Aqueles pronunciamentos do Vaticano II que são
ambíguos devem ser lidos e interpretados segundo os pronunciamentos da inteira
Tradição e do Magistério constante da Igreja.
Na dúvida, os pronunciamentos do Magistério
constante (os concílios anteriores e os documentos de Papas, cujo conteúdo
demonstrava ser uma tradição segura e repetida durante séculos no mesmo
sentido) prevalecem sobre aqueles pronunciamentos objetivamente ambíguos ou
novos do Concílio Vaticano II, os quais, objetivamente, dificilmente concordam
com específicos pronunciamentos do Magistério anterior e constante (por
exemplo, o dever do Estado de venerar publicamente Cristo, Rei de todas as
sociedades humanas; o verdadeiro sentido da colegialidade episcopal frente ao
primado petrino e ao governo universal da Igreja; a nocividade de todas as
religiões não-católicas e o perigo que elas constituem para a salvação eternas
das almas).
O Vaticano II deve ser visto e aceito tal como
ele quis ser e como realmente foi: um concílio primeiramente pastoral, isto é,
um concílio que não teve a intenção de propor doutrinas novas ou propô-las numa
forma definitiva. Na maioria dos seus pronunciamentos, o Concílio confirmou a
doutrina tradicional e constante da Igreja.
Alguns dos novos pronunciamentos do Vaticano
II (por exemplo, colegialidade, liberdade religiosa, diálogo ecumênico e
inter-religioso, atitude para com o mundo) não são definitivos e por eles,
aparentemente ou em realidade, não concordarem com os pronunciamentos
tradicionais e constantes do Magistério, devem ser ainda completados com
explicações mais exatas e com suplementos mais precisos de caráter doutrinal.

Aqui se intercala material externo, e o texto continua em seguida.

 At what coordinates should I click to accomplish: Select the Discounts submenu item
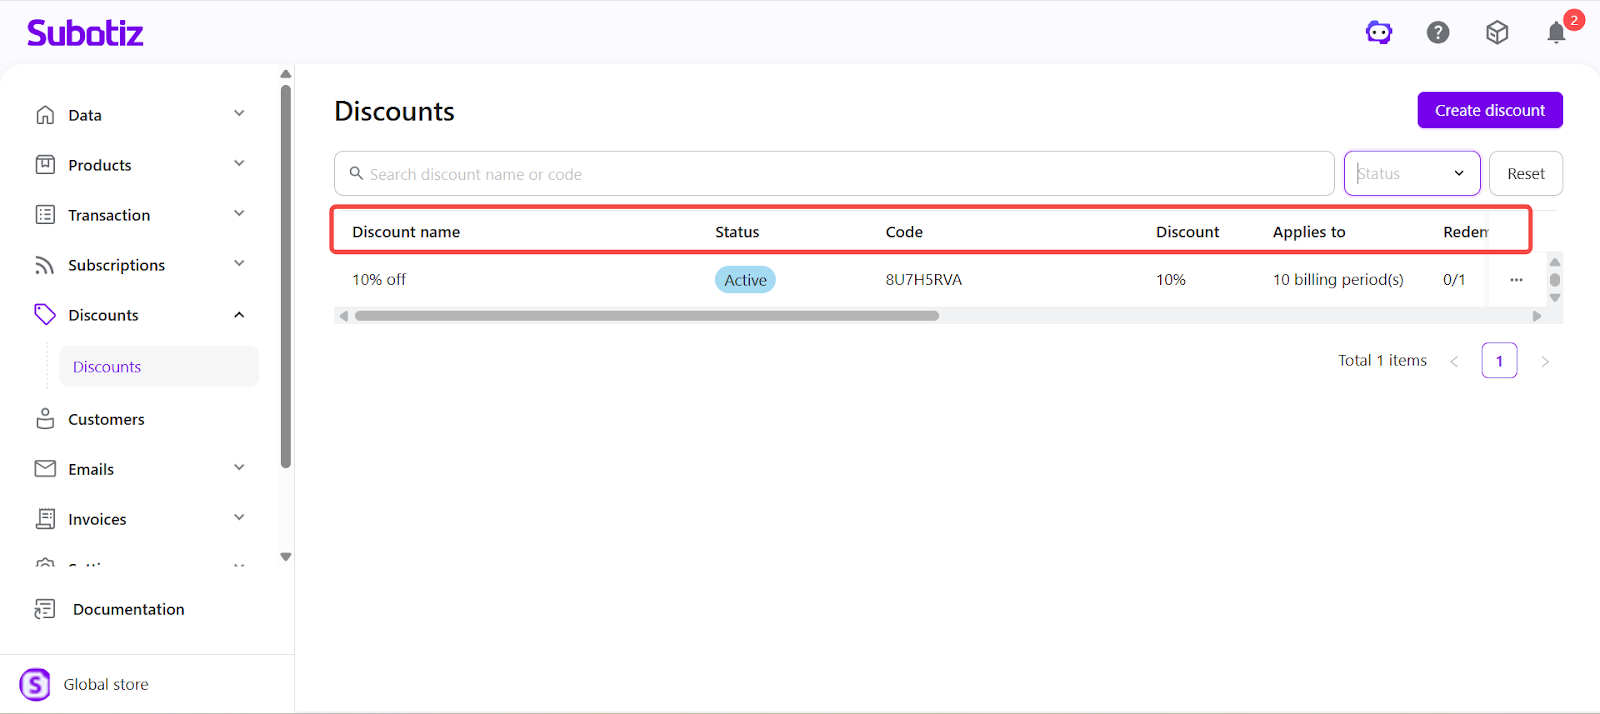tap(107, 367)
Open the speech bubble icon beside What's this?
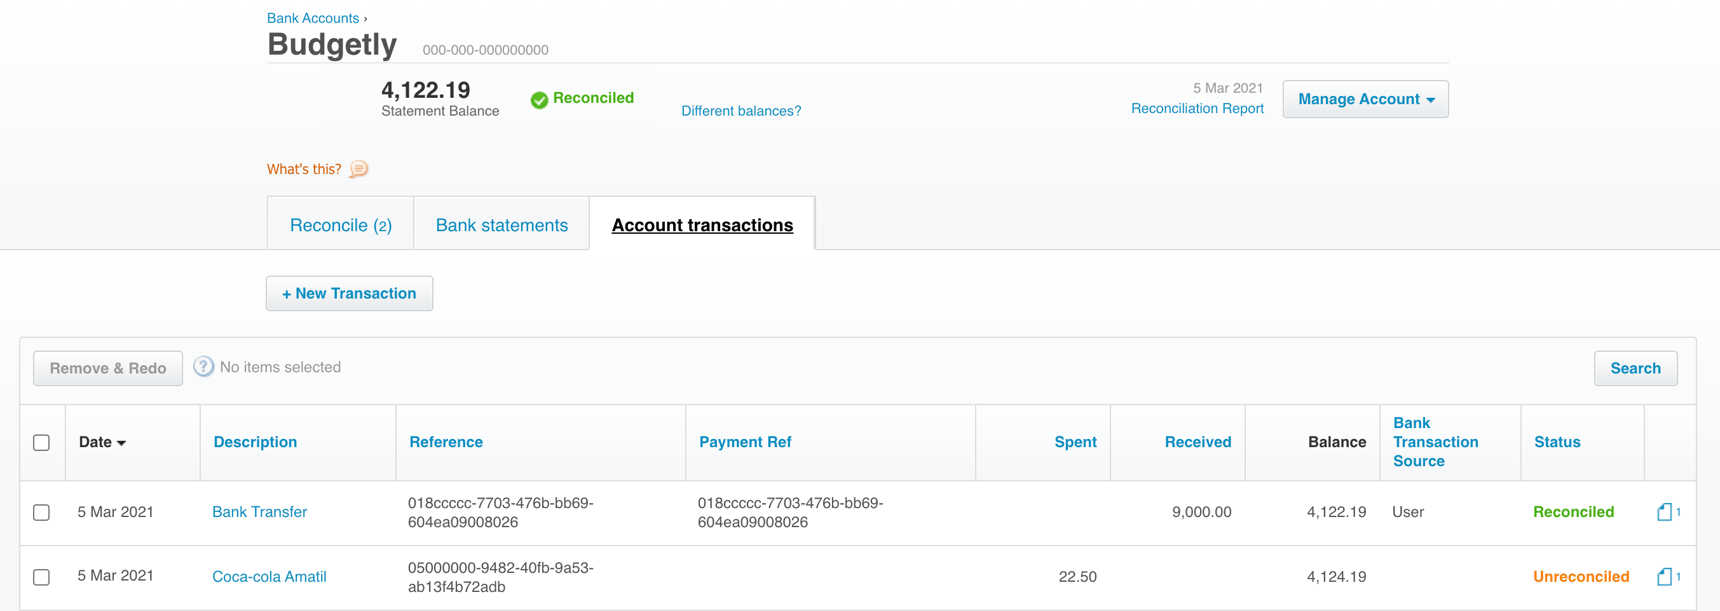The height and width of the screenshot is (611, 1720). coord(358,169)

Uma aplicação cega do princípio da “hermenêutica da continuidade” também não
ajuda, pois se criam com isso interpretações forçadas, que não convencem e que
não ajudam para chegar ao conhecimento mais claro das verdades imutáveis da Fé
Católica e da sua aplicação concreta.
Houve casos na história onde expressões não
definitivas de alguns concílios foram, mais tarde, graças a um debate teológico
sereno, precisadas ou tacitamente corrigidas (por exemplo, os pronunciamentos
do Concílio de Florença acerca da matéria do sacramento da ordenação, isto é,
que a matéria fosse a entrega dos instrumentos, mas a tradição mais segura e
constante dizia que era suficiente a imposição das mãos do bispo, o que Pio XII
em 1947 confirmou). Se depois do concílio de Florença os teólogos tivessem
aplicado cegamente o princípio da “hermenêutica da continuidade” a este
pronunciamento específico do concílio de Florença (um pronunciamento
objetivamente errôneo), defendendo a tese que a entrega dos instrumentos como
matéria do sacramento da ordem fosse uma expressão do Magistério constante da
Igreja, provavelmente não se teria chegado ao consenso geral dos teólogos sobre
a verdade que diz que somente a imposição das mãos do bispo constituiria
propriamente a matéria do sacramento da ordem.
Deve-se criar na Igreja um clima sereno de
discussão doutrinal acerca daqueles pronunciamentos do Vaticano II que são
ambíguos ou que criaram interpretações errôneas. Não há nada de escandaloso
nisso, pelo contrário, será uma contribuiçao para guardar e explicar na maneira
mais segura e integral o depósito da Fé imutável da Igreja.
Não se deve destacar demais um determinado
concílio, absolutizando-o ou equiparando-o de fato, à Palavra de Deus oral
(Tradição Sagrada) ou escrita (Sagrada Escritura). O Vaticano II mesmo disse,
justamente (cf. Dei Verbum, 10), que o Magistério (Papas, Concílios, magistério
ordinário e universal) não estão acima da Palavra de Deus, mas sob ela,
submisso a ela, e somente ministro dela (da Palavra de Deus oral = Sagrada
Tradição e da Palavra de Deus escrita = Sagrada Escritura).